Lawton believes in being a positive force, and has given away products on occasion, even personally dropping off an Uplift on the Reverend Cole’s doorstep, following the death of his civil partner. “The way that people respond to it is just beautiful,” Lawton says.
In an age of social media influencers and corporate sponsorship, it’s easy to become cynical about these things. It’s not that Lawton isn’t aware of the impact of celebrity endorsements. But based in a whimsical little English town, and with his genuine enthusiasm for doing good, some of the goodwill is paying off.
— Richard Coles (@RevRichardColes) May 19, 2020
He’s keen to offer others the benefit of his own experience too, as we delve back into more pragmatic advice for designers.
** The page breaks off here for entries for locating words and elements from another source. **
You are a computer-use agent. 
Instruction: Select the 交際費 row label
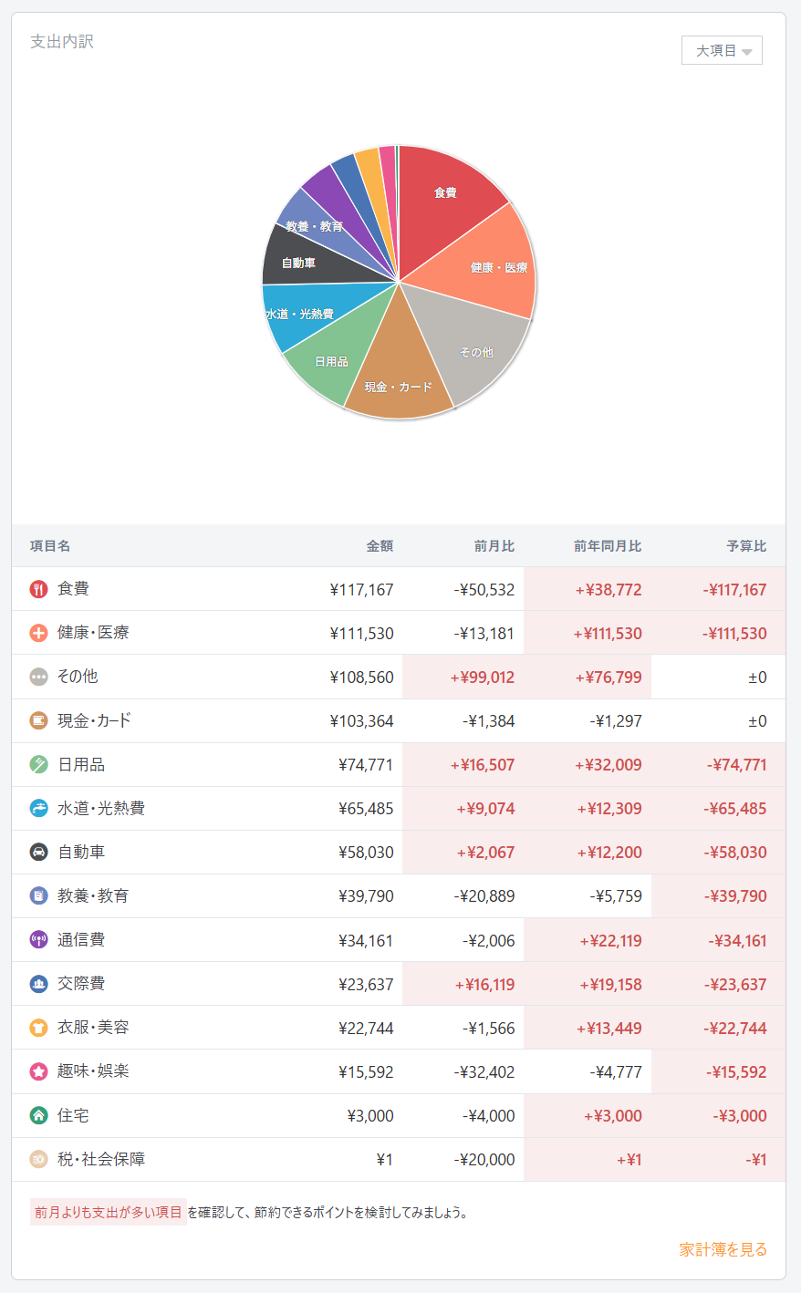tap(81, 984)
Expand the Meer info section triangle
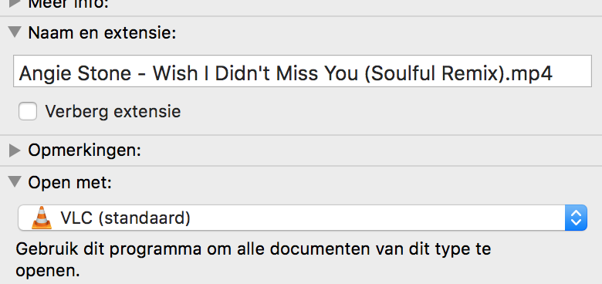The height and width of the screenshot is (284, 602). coord(15,3)
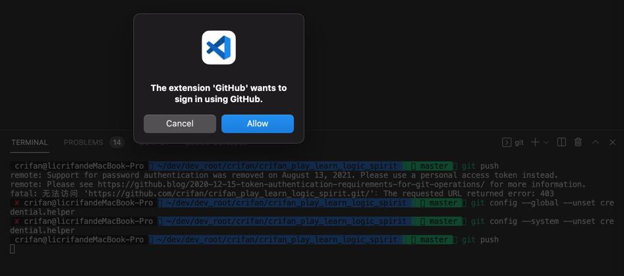Switch to the TERMINAL tab
The width and height of the screenshot is (624, 276).
pyautogui.click(x=30, y=142)
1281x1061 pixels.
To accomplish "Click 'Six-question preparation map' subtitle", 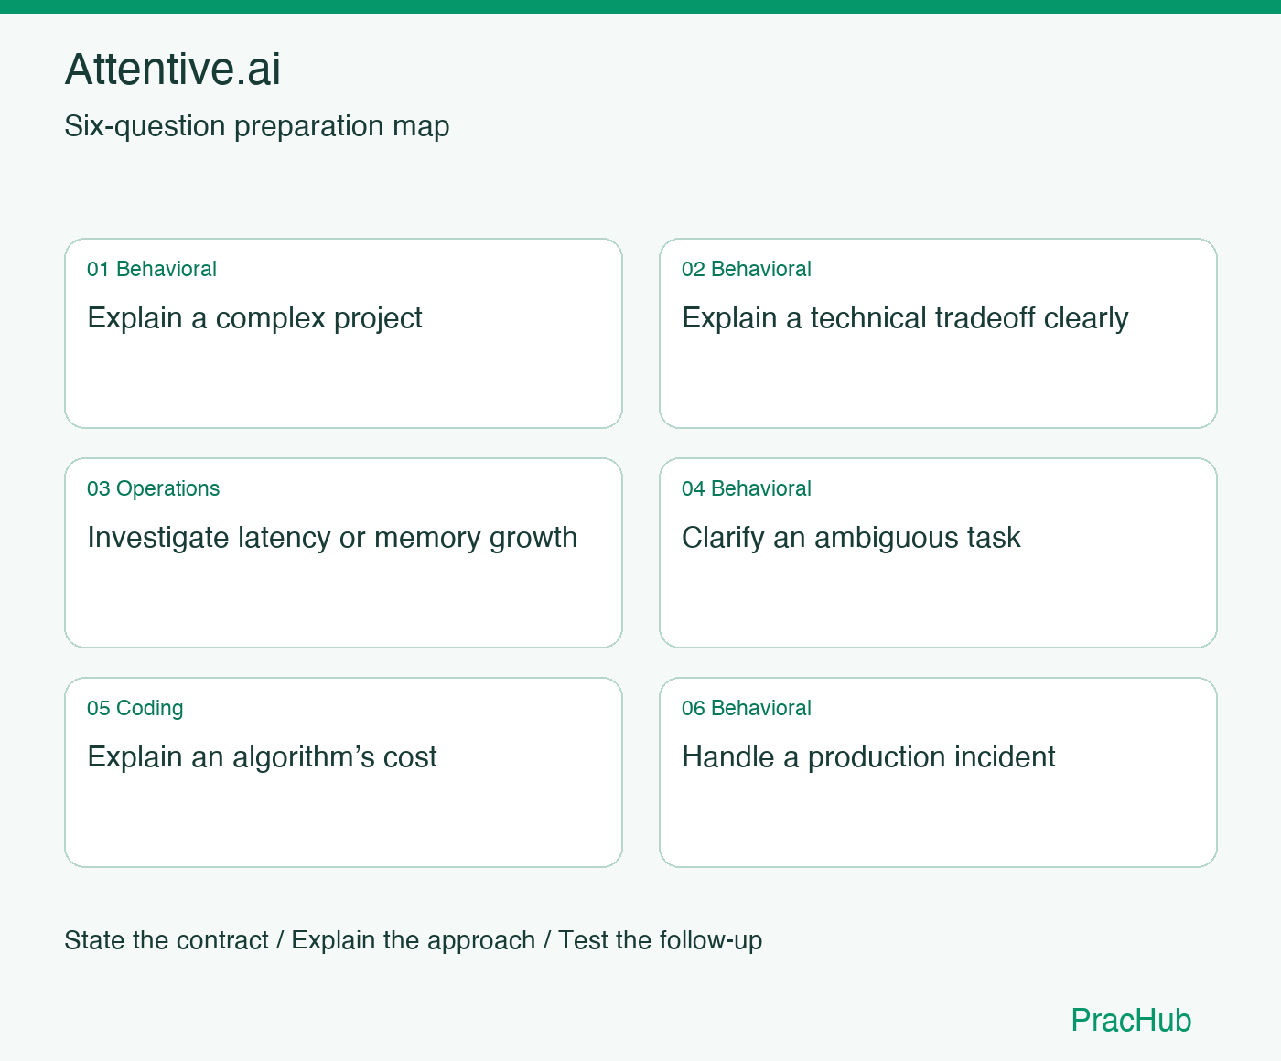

One area in which he has first-hand experience is knowing when to pursue an idea, and build a company around it; and when to use your skills instead to design the product, patent it, and then license it to a big brand.
“Be careful about how much you disclose to any corporate entity, because they are not on your side until you’ve got something totally fab. So be really secretive about what you’re doing. You’re the one who’s got the clever thing.
You’ve got the power, as they need new ideas,” he warns. “If you’re an innovator, it might not just be that single idea. Your genius was the fact that you could come up with it.
“Chances are, you could come up with a good idea for dispensing peanuts if you wanted to! There’s lots of times I pick myself up, but for good reason: because all of these reasons come together and you’re ready to go.”
In Lawton’s case, like Uplift, this has definitely been with an upward flow.